Naturally, when a work is distributed on physical media, the notion of “used” remains intact.  First sale doctrine in copyright law says that I can buy a novel and then sell the book as used at my next yard sale, regardless of whether or not I read it to a dogeared pulp or kept it in pristine condition and never cracked it open.  The condition of the book may affect the second-market value in my yard sale, but it has no bearing on my right to sell or otherwise distribute the used copy one time.  Because this transaction involves a physical object, replicating the process even in tens of thousands of yard sales all over the country would never produce a secondary market for novels that clones the primary market and inherently reduces the value of all novels everywhere.

But this is exactly what would happen in an all-digital “used” market in which a middle-man like Amazon, Apple, or Redigi removes a previously purchased file from Consumer A’s computer, sells it to Consumer B for a lower price than the original, and profits from the transaction while kicking a little something back to Consumer A.  Never mind how easy it would be for the selling consumer to cheat that system by storing files any number of ways, the so-called “secondary” market would very rapidly become the primary (i.e. only) market, and therefore just another means by which tech-happy leaches artificially drive the value of creative works below sustainable levels while pocketing millions before the producing entities collapse.  (Anyone who just thought “Good, I can’t wait until the movie studios, record labels, and publishers collapse,” should understand that it will be the independent, small and mid-sized producers who will fail first.)

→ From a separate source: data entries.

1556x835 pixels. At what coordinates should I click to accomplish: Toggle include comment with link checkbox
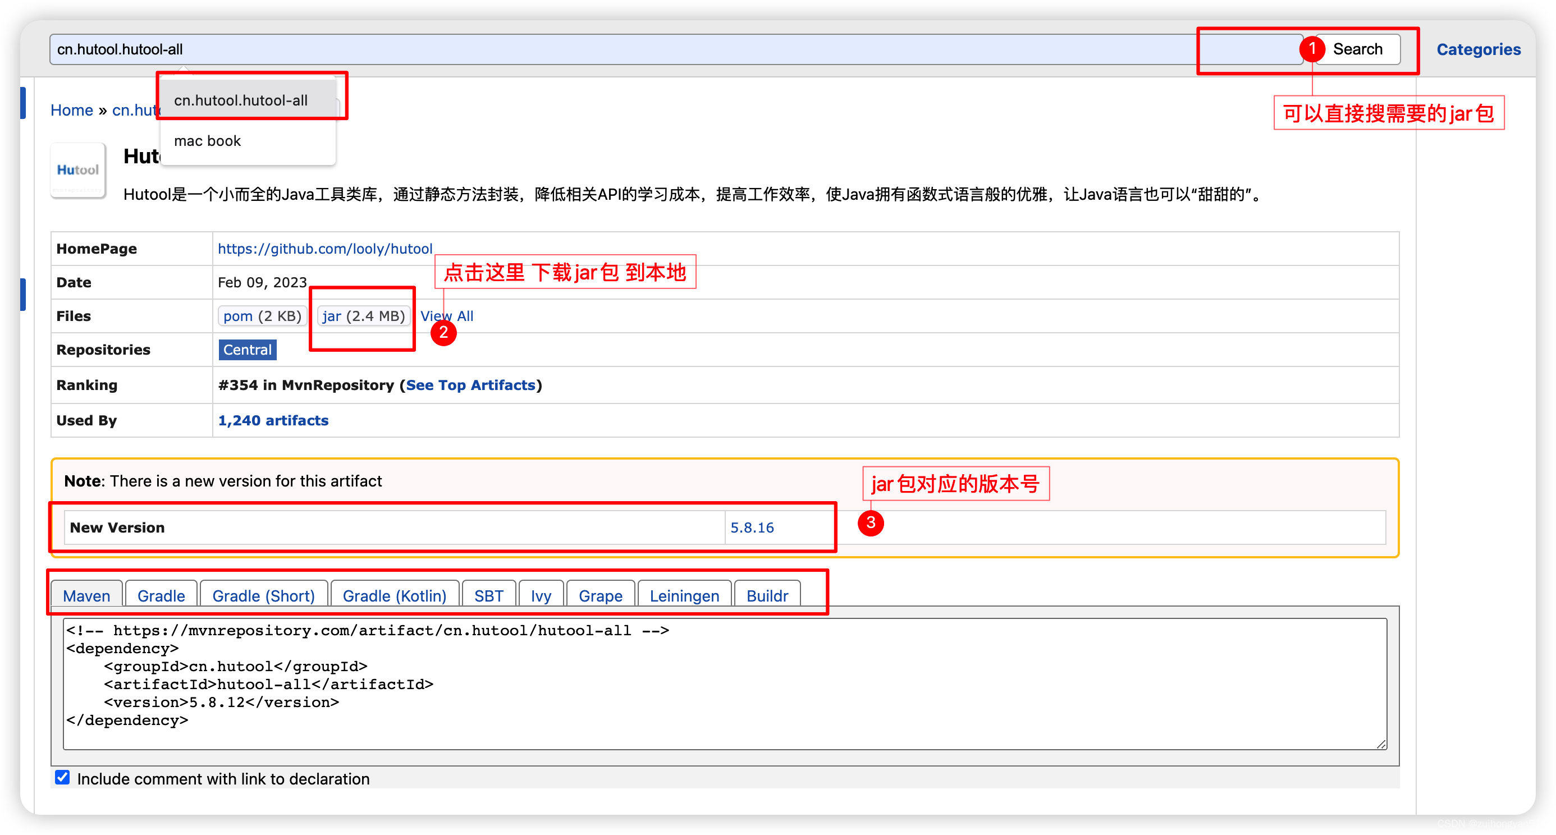point(62,777)
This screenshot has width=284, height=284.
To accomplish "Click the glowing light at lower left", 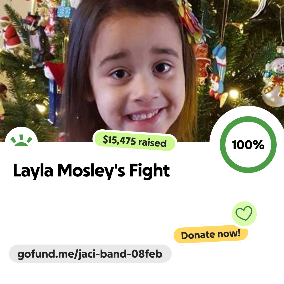I will coord(42,108).
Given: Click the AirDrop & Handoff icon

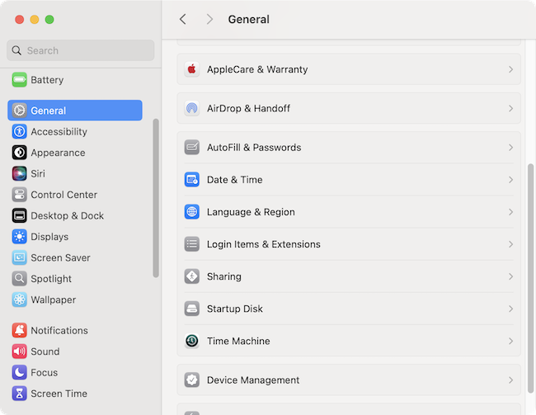Looking at the screenshot, I should pyautogui.click(x=192, y=108).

I find it hard to believe that any legislator or court would be bamboozled by the parlor trick in which a file is moved from one consumer to another through the resale transaction without making a “new copy.” This is an analysis of the state of the technology and its role in the market viewed through a pre-digital lens, semantically bogged down in irrelevant terms like “copy” while ignoring how the technology actually works and what its potential market impact can be for good or bad.  So, if we’re really talking about developing new business models that correspond with new technology, then the language we employ might have to be new as well.  And in the digital world, the word used has outlived its usefulness.